:: GIVEN ENTRIES ::
┌──

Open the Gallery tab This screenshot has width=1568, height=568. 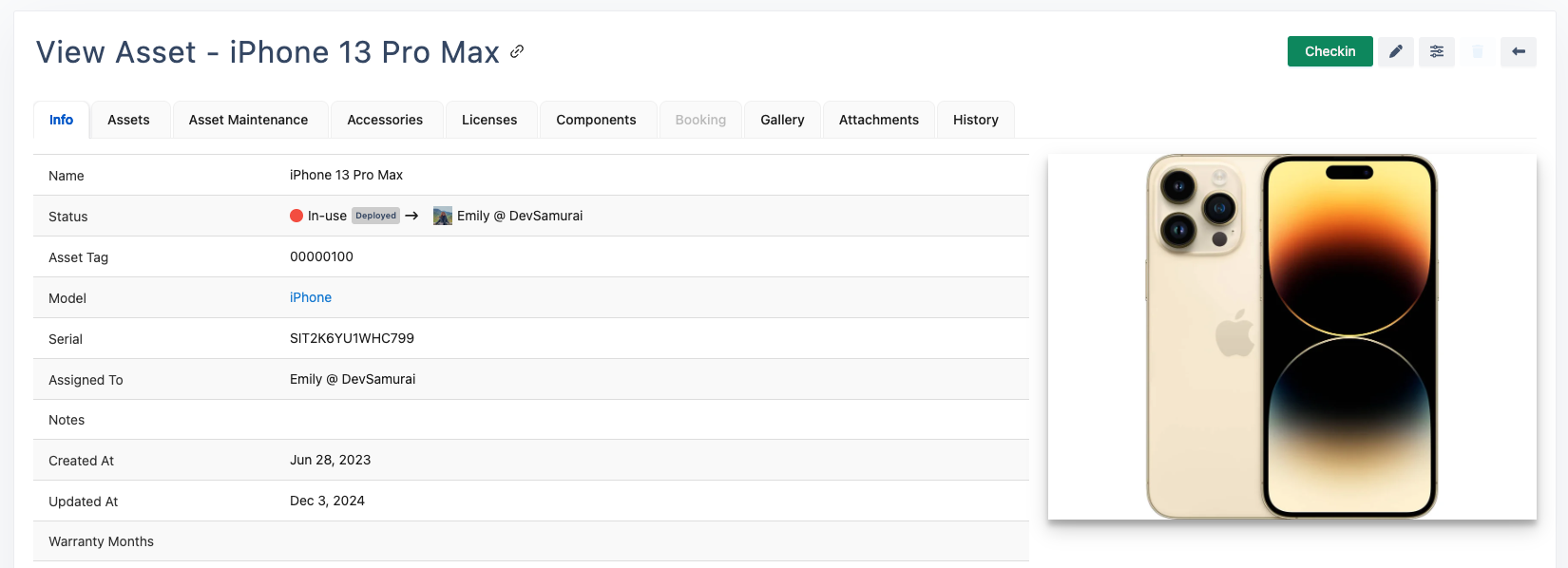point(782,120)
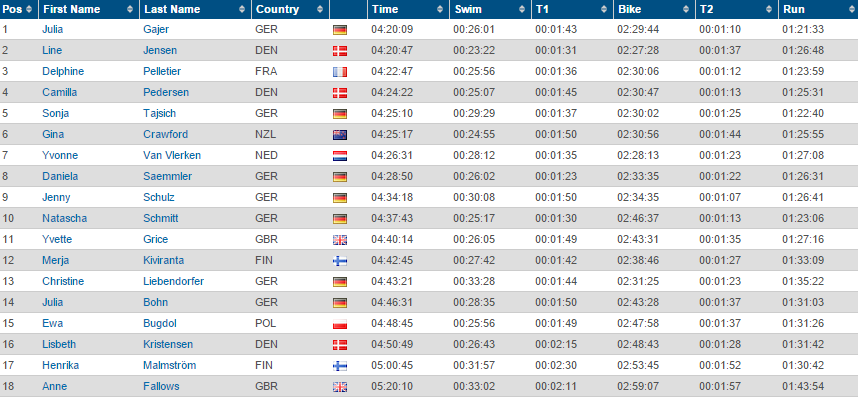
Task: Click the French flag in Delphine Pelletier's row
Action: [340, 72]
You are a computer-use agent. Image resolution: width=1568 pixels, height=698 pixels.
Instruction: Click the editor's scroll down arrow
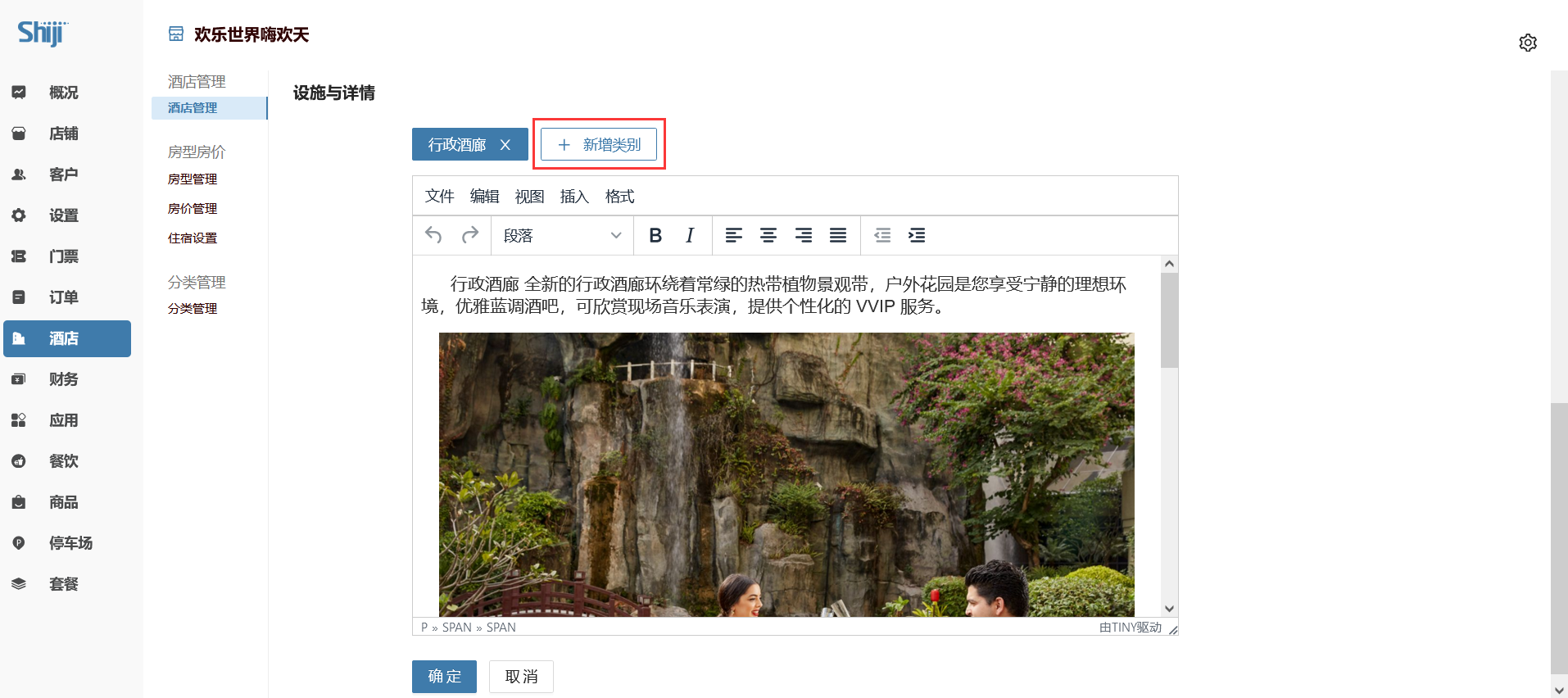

└──
┌──

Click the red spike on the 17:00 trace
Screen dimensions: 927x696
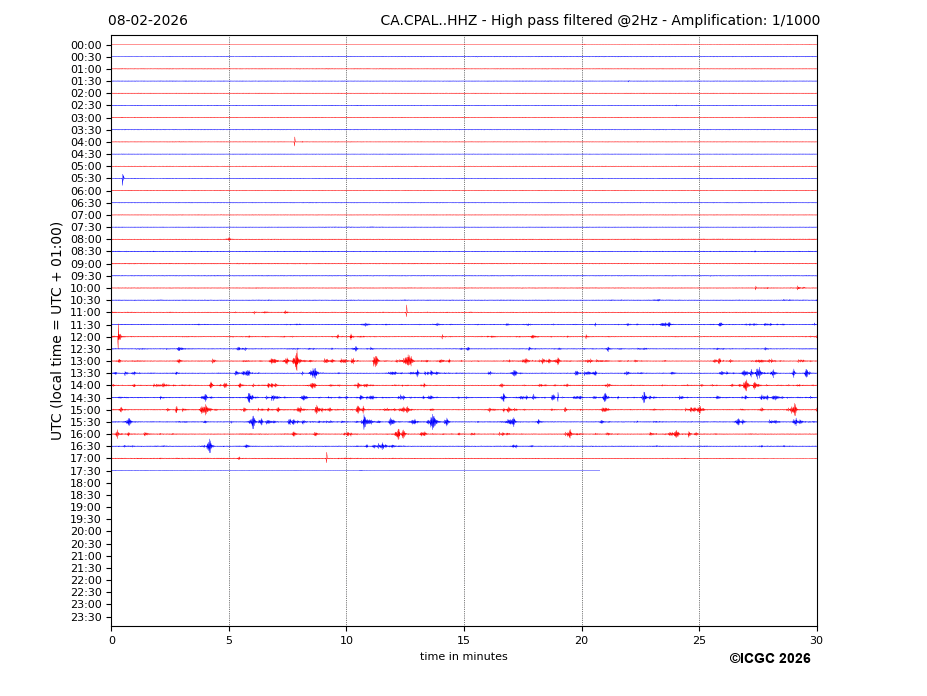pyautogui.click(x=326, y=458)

└──

:: YOUR ASSIGNMENT ::
Reproduce exactly, and with no other material, the lines between those holding "You are a computer-use" and "Instruction: Click the", inclusive.

:: WRITTEN RESPONSE ::
You are a computer-use agent. Image resolution: width=1568 pixels, height=698 pixels.
Instruction: Click the editor's scroll down arrow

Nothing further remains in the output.